◆ TESTO ◆

┌──

Sentenza Sentenza Cassazione Civile n. 7750 del 18/03/2021

Cassazione civile sez. I, 18/03/2021, (ud. 03/02/2021, dep. 18/03/2021), n.7750

LA CORTE SUPREMA DI CASSAZIONE

SEZIONE PRIMA CIVILE

Composta dagli Ill.mi Sigg.ri Magistrati:

Dott. CAMPANILE Pietro – Presidente –

Dott. SCOTTI Umberto L. C. G. – Consigliere –

Dott. TRICOMI Laura – Consigliere –

Dott. TERRUSI Francesco – rel. Consigliere –

Dott. PAZZI Alberto – Consigliere –

ha pronunciato la seguente:

ORDINANZA

sul ricorso 1307/2019 proposto da:

T.K.Y., elettivamente domiciliato in Roma Via Conca

d’Oro 184/190 presso lo studio dell’avvocato Discepolo Maurizio, che

lo rappresenta e difende giusta procura speciale in calce al ricorso

per cassazione;

– ricorrente –

contro

Ministero dell’Interno, in persona del Ministro pro tempore,

domiciliato in Roma Via dei Portoghesi 12, presso l’avvocatura

generale dello Stato che lo rappresenta per legge;

– intimato –

avverso il decreto del TRIBUNALE di ANCONA, depositato il 04/12/2018;

udita la relazione della causa svolta nella camera di consiglio del

03/02/2021 dal cons. Dott. TERRUSI FRANCESCO.

 

Fatto

RILEVATO

che:

T.K.Y., (OMISSIS), ricorre per cassazione, con due motivi, nei confronti del decreto del tribunale di Ancona in data 4-12-2018, che gli ha negato la protezione internazionale;

il Ministero dell’Interno non ha svolto difese;

il ricorrente ha depositato una memoria.

└──

◆ ISTRUZIONI ◆
**1)** Rispondi a queste domande sull'ordinanza.
(a) Chi è il presidente del collegio?
(b) Quale tribunale ha emesso il decreto impugnato?
(c) Con quanti motivi il ricorrente ricorre per cassazione?
**2)** Riscrivi il passo dell'ordinanza che comincia con le parole "T.K.Y., (OMISSIS), ricorre" e si chiude dopo "depositato una memoria.", cambiando "memoria" in "comparsa".
Basati soltanto sull'ordinanza.

◆ DATI FORNITI ◆
┌──

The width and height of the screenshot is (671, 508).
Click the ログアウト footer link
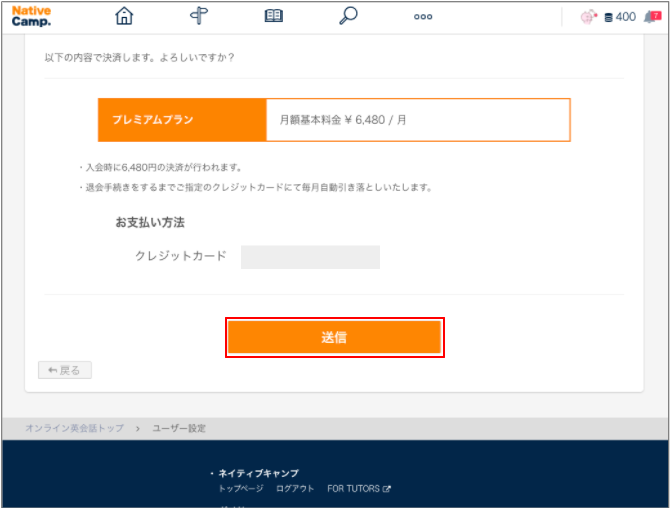point(295,488)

└──

◆ RISULTATI ◆
**1)**
(a) Il presidente è il Dott. Pietro Campanile.
(b) Il decreto impugnato è del Tribunale di Ancona.
(c) Il ricorrente ricorre con due motivi.

**2)**
T.K.Y., (OMISSIS), ricorre per cassazione, con due motivi, nei confronti del decreto del tribunale di Ancona in data 4-12-2018, che gli ha negato la protezione internazionale;

il Ministero dell’Interno non ha svolto difese;

il ricorrente ha depositato una comparsa.